4. Managing concurrency

    * critical sections
    * protecting critical sections
    * implementing critical sections

    --step 1: the concept of *critical sections*

        --Regard accesses of shared variables (for example, "count" in
        the bounded buffer example) as being in a _critical section_

        --Critical sections will be protected from concurrent execution

        [draw: program {A; c.s.; B} and three threads running it

        T1 ---[A][c.s.]-----[  B  ]-->
        T2 ---[A]------[c.s.]---[ B ]----->
        T3 ---[A]------------[c.s.]-----[B]----->

        ]

        --analogy: a room that only allows one person
           --people: threads
           --room: critical section

    --Now we need a solution to _critical section_ problem

    --Solution must satisfy 3 properties:

        1. mutual exclusion
        only one thread can be in c.s. at a time        
                [this is the notion of atomicity]

        2. progress
        if no threads executing in c.s., one of the threads
        trying to enter a given c.s. will eventually get in
        
        3. bounded waiting
        once a thread T starts trying to enter the critical
        section, there is a bound on the number of other threads
        that may enter the critical section before T enters

    --Note progress vs. bounded waiting 

        --If no thread can enter C.S., don't have progress 

        --If thread A waiting to enter C.S. while B repeatedly
        leaves and re-enters C.S. ad infinitum, don't have bounded
        waiting 

        --We will be mostly concerned with mutual exclusion (in fact,
        real-world synchronization/concurrency primitives often don't
        satisfy bounded waiting.)

    --step 2: protecting critical sections. 

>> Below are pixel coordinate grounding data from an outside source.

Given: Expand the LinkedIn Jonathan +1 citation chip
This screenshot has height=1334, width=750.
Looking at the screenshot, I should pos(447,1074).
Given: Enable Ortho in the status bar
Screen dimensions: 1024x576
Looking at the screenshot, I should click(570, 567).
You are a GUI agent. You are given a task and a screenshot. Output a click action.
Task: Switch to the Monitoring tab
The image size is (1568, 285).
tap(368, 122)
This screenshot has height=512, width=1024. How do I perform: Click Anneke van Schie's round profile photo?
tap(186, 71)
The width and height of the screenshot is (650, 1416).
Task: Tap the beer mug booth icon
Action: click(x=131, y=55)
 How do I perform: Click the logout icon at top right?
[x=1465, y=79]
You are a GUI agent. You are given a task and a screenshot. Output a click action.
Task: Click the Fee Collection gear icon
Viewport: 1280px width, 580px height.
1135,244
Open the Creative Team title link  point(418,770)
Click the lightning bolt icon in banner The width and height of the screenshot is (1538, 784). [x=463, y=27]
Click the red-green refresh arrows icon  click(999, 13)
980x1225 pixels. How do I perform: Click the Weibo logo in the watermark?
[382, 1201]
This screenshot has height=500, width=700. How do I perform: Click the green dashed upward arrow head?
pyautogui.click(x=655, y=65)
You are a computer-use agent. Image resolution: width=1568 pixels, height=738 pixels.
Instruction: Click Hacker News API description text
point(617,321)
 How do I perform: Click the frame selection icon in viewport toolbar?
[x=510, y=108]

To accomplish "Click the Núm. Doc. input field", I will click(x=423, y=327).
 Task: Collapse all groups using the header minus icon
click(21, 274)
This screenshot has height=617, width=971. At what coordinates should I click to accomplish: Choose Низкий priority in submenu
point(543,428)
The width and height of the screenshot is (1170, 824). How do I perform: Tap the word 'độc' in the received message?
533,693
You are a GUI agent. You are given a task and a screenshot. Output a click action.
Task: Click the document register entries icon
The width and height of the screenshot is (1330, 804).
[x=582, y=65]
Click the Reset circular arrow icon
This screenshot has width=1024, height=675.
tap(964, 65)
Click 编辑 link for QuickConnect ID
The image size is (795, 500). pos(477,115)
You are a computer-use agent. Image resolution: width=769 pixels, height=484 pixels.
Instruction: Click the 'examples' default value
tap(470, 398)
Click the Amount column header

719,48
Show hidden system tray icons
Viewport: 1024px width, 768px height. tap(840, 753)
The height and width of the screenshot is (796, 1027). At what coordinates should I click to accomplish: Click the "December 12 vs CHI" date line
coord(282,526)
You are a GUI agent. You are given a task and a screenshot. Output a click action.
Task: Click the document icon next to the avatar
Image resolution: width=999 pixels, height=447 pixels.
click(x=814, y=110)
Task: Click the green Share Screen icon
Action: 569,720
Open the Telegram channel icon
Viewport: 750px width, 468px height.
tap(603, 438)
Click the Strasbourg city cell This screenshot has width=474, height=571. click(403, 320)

        --want lock()/unlock() or enter()/leave() or acquire()/release()

        --lots of names for the same idea

        --mutex_init(mutex_t* m), 
          mutex_lock(mutex_t* m),
          mutex_unlock(mutex_t* m),....

        --pthread_mutex_init(), pthread_mutex_lock(), ...

    --in each case, the semantics are that once the thread of
    execution is executing inside the critical section, no other
    thread of execution is executing there

      --analogy: mutex => door for the room
        --lock/qcuire => close the door
        --unlock/release => open the door
                            (let another person to enter the room)